Machine learning-based modeling and operation for ALD of SiO2 thin-films using data from a multiscale CFD simulation

https://doi.org/10.1016/j.cherd.2019.09.005Get rights and content

Highlights

  • Multiscale computational fluid dynamics (CFD) modeling of ALD reactor.

  • Machine-learning modeling using multiscale CFD model data.

  • Use of machine learning model to optimize ALD cycle time.

  • Significant reduction of ALD cycle time versus fixed-time deposition.

Abstract

Atomic layer deposition (ALD) is a widely utilized deposition technology in the semiconductor industry due to its superior ability to generate highly conformal films and to deposit materials into high aspect-ratio geometric structures. However, ALD experiments remain expensive and time-consuming, and the existing first-principles based models have not yet been able to provide solutions to key process outputs that are computationally efficient, which is necessary for on-line optimization and real-time control. In this work, a multiscale data-driven model is proposed and developed to capture the macroscopic process domain dynamics with a linear parameter varying model, and to characterize the microscopic domain film growth dynamics with a feed-forward artificial neural network (ANN) model.
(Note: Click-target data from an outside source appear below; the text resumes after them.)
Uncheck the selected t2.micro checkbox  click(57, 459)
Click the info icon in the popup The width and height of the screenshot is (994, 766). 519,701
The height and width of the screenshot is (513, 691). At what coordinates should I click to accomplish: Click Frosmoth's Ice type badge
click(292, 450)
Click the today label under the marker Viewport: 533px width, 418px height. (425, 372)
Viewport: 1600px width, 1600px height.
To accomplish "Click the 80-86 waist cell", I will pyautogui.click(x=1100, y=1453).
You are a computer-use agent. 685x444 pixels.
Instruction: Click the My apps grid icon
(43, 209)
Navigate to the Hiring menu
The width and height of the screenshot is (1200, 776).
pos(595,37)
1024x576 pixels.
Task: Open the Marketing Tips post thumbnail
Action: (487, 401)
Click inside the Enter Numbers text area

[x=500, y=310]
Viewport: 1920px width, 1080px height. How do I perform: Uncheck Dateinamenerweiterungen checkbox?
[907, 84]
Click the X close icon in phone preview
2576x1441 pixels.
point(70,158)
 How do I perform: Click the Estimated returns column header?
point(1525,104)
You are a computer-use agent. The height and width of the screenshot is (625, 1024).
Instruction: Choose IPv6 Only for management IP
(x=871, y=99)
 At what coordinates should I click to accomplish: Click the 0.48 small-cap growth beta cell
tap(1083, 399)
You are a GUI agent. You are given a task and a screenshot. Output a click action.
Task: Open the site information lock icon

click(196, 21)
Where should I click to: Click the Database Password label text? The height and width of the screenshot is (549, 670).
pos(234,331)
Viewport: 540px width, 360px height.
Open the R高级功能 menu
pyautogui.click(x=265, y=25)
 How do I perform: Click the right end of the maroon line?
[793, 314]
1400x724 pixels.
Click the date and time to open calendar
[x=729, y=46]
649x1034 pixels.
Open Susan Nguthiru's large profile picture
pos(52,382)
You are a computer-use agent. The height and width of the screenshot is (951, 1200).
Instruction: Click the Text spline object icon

The multiscale data-driven model predicts the transient deposition rate from the following four key process operating parameters that can be manipulated, measured or estimated by process engineers: precursor feed flow rate, operating pressure, surface heating, and transient film coverage. Our results demonstrate that the multiscale data-driven model can efficiently characterize the transient input-output relationship for the SiO2 thermal ALD process using bis(tertiary-butylamino)silane (BTBAS) as the Si precursor. The multiscale data-driven model successfully reduces the computational time from 0.6 to 1.2 h for each time step, which is required for the first-principles based multiscale computational fluid dynamics (CFD) model, to less than 0.1 s, making its real-time usage feasible. The developed data-driven modeling methodology can be further generalized and used for other thermal ALD or similar deposition systems, which will greatly enhance the feasibility of industrial manufacturing processes.

Introduction

Deposition, along with photo-lithography and etching, is one of the most important building blocks in thin-film material development. In the semiconductor industry, the stringent demands on the scale and complexity of the electronic devices have continuously pushed the deposition techniques to be more precise and controllable. For instance, the state-of-the-art flash memory devices, such as the 3D NAND (not-and) memory and the dynamic random-access memory (DRAM), require sophisticated non-planar 3D design and ultra-thin gates (<10 nm) with demanding conformity and defect formation criteria (George et al., 1996, Schuegraf et al., 2013). Originated as a derivative of the chemical vapor deposition (CVD), atomic layer deposition (ALD) has been developed to build the thin-films that meet the demands for more uniform films and higher aspect-ratio micro-structures (Kääriäinen et al., 2013). In a typical ALD process, two precursor gases are introduced in pulses into the reactor sequentially, with inert purge gas pulse injected between the two precursor pulses. Each precursor pulse is called a half-cycle, and the inert gas pulses are called purging. In each half-cycle, ideally, only one precursor will be in contact and react with the substrate surface. Given the appropriate operating conditions and cycle-time, an ideal ALD half-cycle will be self-limiting, resulting in a highly conformal and fully covered substrate surface terminated with the desired element introduced by the precursor species (George, 2009). Following this alternating precursor scheme, ALD can precisely deposit materials layer-by-layer and effectively allow the uniform coverage on complex geometries (Tanner et al., 2007, Foong et al., 2010, Shirazi and Elliott, 2014, Ishikawa et al., 2017). As a result, ALD has been widely utilized in the field of nanoelectromechanical systems (NEMS), especially for the manufacturing of semiconductor memory devices.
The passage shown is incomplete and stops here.